Source material:
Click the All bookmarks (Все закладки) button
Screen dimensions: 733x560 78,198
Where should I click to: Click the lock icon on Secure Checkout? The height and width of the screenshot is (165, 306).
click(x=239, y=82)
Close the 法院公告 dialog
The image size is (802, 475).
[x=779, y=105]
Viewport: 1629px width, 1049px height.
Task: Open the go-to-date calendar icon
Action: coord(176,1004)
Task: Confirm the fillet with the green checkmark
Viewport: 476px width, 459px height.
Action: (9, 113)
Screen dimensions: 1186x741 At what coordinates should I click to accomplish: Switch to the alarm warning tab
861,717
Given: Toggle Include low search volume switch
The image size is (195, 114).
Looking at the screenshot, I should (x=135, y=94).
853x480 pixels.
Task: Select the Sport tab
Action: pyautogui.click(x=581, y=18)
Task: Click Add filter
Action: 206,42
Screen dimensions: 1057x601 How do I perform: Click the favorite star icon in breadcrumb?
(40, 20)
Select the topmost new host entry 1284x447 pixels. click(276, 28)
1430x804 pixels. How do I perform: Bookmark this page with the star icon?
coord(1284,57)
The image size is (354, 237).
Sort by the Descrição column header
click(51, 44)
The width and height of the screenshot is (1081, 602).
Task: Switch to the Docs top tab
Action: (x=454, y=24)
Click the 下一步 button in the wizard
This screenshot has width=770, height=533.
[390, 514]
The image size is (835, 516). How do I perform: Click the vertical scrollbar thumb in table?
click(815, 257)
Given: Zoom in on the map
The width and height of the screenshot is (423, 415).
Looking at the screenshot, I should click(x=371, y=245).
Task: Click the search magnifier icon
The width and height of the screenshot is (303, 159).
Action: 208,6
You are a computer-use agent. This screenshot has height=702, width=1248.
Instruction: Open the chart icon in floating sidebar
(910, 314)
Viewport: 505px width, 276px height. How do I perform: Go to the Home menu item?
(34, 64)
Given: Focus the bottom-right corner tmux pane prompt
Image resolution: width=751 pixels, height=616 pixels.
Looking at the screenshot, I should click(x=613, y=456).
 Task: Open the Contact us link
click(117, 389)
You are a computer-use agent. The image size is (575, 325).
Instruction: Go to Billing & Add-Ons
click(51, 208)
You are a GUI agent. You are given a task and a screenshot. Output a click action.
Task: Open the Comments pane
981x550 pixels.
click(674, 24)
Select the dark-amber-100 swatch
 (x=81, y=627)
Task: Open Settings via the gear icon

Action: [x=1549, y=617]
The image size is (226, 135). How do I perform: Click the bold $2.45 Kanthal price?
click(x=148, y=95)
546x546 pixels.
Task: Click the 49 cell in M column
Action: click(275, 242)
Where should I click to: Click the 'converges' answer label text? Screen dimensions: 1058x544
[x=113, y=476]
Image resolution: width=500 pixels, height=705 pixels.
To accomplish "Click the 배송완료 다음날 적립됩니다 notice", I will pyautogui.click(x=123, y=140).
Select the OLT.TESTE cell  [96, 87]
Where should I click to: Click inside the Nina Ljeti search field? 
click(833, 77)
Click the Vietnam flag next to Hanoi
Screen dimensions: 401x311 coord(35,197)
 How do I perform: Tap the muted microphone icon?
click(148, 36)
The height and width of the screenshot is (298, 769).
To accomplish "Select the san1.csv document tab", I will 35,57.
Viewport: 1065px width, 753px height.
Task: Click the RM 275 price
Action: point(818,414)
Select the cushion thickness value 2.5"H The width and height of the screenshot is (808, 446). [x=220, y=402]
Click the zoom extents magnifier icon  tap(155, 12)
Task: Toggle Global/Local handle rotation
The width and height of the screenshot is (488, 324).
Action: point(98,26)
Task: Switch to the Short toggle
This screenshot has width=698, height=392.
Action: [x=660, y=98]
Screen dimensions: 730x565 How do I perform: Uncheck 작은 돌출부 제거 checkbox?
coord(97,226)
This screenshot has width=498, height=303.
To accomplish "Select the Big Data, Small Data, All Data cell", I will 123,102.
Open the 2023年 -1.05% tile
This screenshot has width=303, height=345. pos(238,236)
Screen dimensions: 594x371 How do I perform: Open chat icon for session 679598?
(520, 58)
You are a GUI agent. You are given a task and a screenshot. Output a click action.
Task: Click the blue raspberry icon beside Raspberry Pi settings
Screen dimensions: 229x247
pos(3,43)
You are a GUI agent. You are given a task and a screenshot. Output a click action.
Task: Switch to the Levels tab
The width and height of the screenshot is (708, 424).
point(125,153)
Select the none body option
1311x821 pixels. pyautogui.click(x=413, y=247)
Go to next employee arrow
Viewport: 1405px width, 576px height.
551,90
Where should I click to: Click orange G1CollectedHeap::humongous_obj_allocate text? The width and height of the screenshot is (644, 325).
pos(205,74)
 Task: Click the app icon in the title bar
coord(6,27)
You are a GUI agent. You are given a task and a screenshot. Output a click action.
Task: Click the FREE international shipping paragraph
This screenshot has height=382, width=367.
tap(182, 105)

Stated task: Print all of the lines above again, word for word, without changing anything.

Result for this exercise:
Click the All bookmarks (Все закладки) button
Screen dimensions: 733x560 78,198
Where should I click to: Click the lock icon on Secure Checkout? The height and width of the screenshot is (165, 306).
click(x=239, y=82)
Close the 法院公告 dialog
The image size is (802, 475).
[x=779, y=105]
Viewport: 1629px width, 1049px height.
Task: Open the go-to-date calendar icon
Action: coord(176,1004)
Task: Confirm the fillet with the green checkmark
Viewport: 476px width, 459px height.
Action: (9, 113)
Screen dimensions: 1186x741 At what coordinates should I click to accomplish: Switch to the alarm warning tab
861,717
Given: Toggle Include low search volume switch
The image size is (195, 114).
Looking at the screenshot, I should (x=135, y=94).
853x480 pixels.
Task: Select the Sport tab
Action: pyautogui.click(x=581, y=18)
Task: Click Add filter
Action: 206,42
Screen dimensions: 1057x601 How do I perform: Click the favorite star icon in breadcrumb?
(40, 20)
Select the topmost new host entry 1284x447 pixels. click(276, 28)
1430x804 pixels. How do I perform: Bookmark this page with the star icon?
coord(1284,57)
The image size is (354, 237).
Sort by the Descrição column header
click(51, 44)
The width and height of the screenshot is (1081, 602).
Task: Switch to the Docs top tab
Action: (x=454, y=24)
Click the 下一步 button in the wizard
This screenshot has width=770, height=533.
[390, 514]
The image size is (835, 516). How do I perform: Click the vertical scrollbar thumb in table?
click(815, 257)
Given: Zoom in on the map
The width and height of the screenshot is (423, 415).
Looking at the screenshot, I should click(x=371, y=245).
Task: Click the search magnifier icon
The width and height of the screenshot is (303, 159).
Action: 208,6
You are a computer-use agent. This screenshot has height=702, width=1248.
Instruction: Open the chart icon in floating sidebar
(910, 314)
Viewport: 505px width, 276px height. How do I perform: Go to the Home menu item?
(34, 64)
Given: Focus the bottom-right corner tmux pane prompt
Image resolution: width=751 pixels, height=616 pixels.
Looking at the screenshot, I should click(x=613, y=456).
 Task: Open the Contact us link
click(117, 389)
You are a computer-use agent. The image size is (575, 325).
Instruction: Go to Billing & Add-Ons
click(51, 208)
You are a GUI agent. You are given a task and a screenshot. Output a click action.
Task: Open the Comments pane
981x550 pixels.
click(674, 24)
Select the dark-amber-100 swatch
 (x=81, y=627)
Task: Open Settings via the gear icon

Action: [x=1549, y=617]
The image size is (226, 135). How do I perform: Click the bold $2.45 Kanthal price?
click(x=148, y=95)
546x546 pixels.
Task: Click the 49 cell in M column
Action: click(275, 242)
Where should I click to: Click the 'converges' answer label text? Screen dimensions: 1058x544
[x=113, y=476]
Image resolution: width=500 pixels, height=705 pixels.
To accomplish "Click the 배송완료 다음날 적립됩니다 notice", I will pyautogui.click(x=123, y=140).
Select the OLT.TESTE cell  [96, 87]
Where should I click to: Click inside the Nina Ljeti search field? 
click(833, 77)
Click the Vietnam flag next to Hanoi
Screen dimensions: 401x311 coord(35,197)
 How do I perform: Tap the muted microphone icon?
click(148, 36)
The height and width of the screenshot is (298, 769).
To accomplish "Select the san1.csv document tab", I will 35,57.
Viewport: 1065px width, 753px height.
Task: Click the RM 275 price
Action: point(818,414)
Select the cushion thickness value 2.5"H The width and height of the screenshot is (808, 446). [x=220, y=402]
Click the zoom extents magnifier icon  tap(155, 12)
Task: Toggle Global/Local handle rotation
The width and height of the screenshot is (488, 324).
Action: point(98,26)
Task: Switch to the Short toggle
This screenshot has width=698, height=392.
Action: [x=660, y=98]
Screen dimensions: 730x565 How do I perform: Uncheck 작은 돌출부 제거 checkbox?
coord(97,226)
This screenshot has width=498, height=303.
To accomplish "Select the Big Data, Small Data, All Data cell", I will 123,102.
Open the 2023年 -1.05% tile
This screenshot has width=303, height=345. pos(238,236)
Screen dimensions: 594x371 How do I perform: Open chat icon for session 679598?
(520, 58)
You are a GUI agent. You are given a task and a screenshot. Output a click action.
Task: Click the blue raspberry icon beside Raspberry Pi settings
Screen dimensions: 229x247
pos(3,43)
You are a GUI agent. You are given a task and a screenshot. Output a click action.
Task: Switch to the Levels tab
The width and height of the screenshot is (708, 424).
point(125,153)
Select the none body option
1311x821 pixels. pyautogui.click(x=413, y=247)
Go to next employee arrow
Viewport: 1405px width, 576px height.
551,90
Where should I click to: Click orange G1CollectedHeap::humongous_obj_allocate text? The width and height of the screenshot is (644, 325).
pos(205,74)
 Task: Click the app icon in the title bar
coord(6,27)
You are a GUI agent. You are given a task and a screenshot. Output a click action.
Task: Click the FREE international shipping paragraph
This screenshot has height=382, width=367.
tap(182, 105)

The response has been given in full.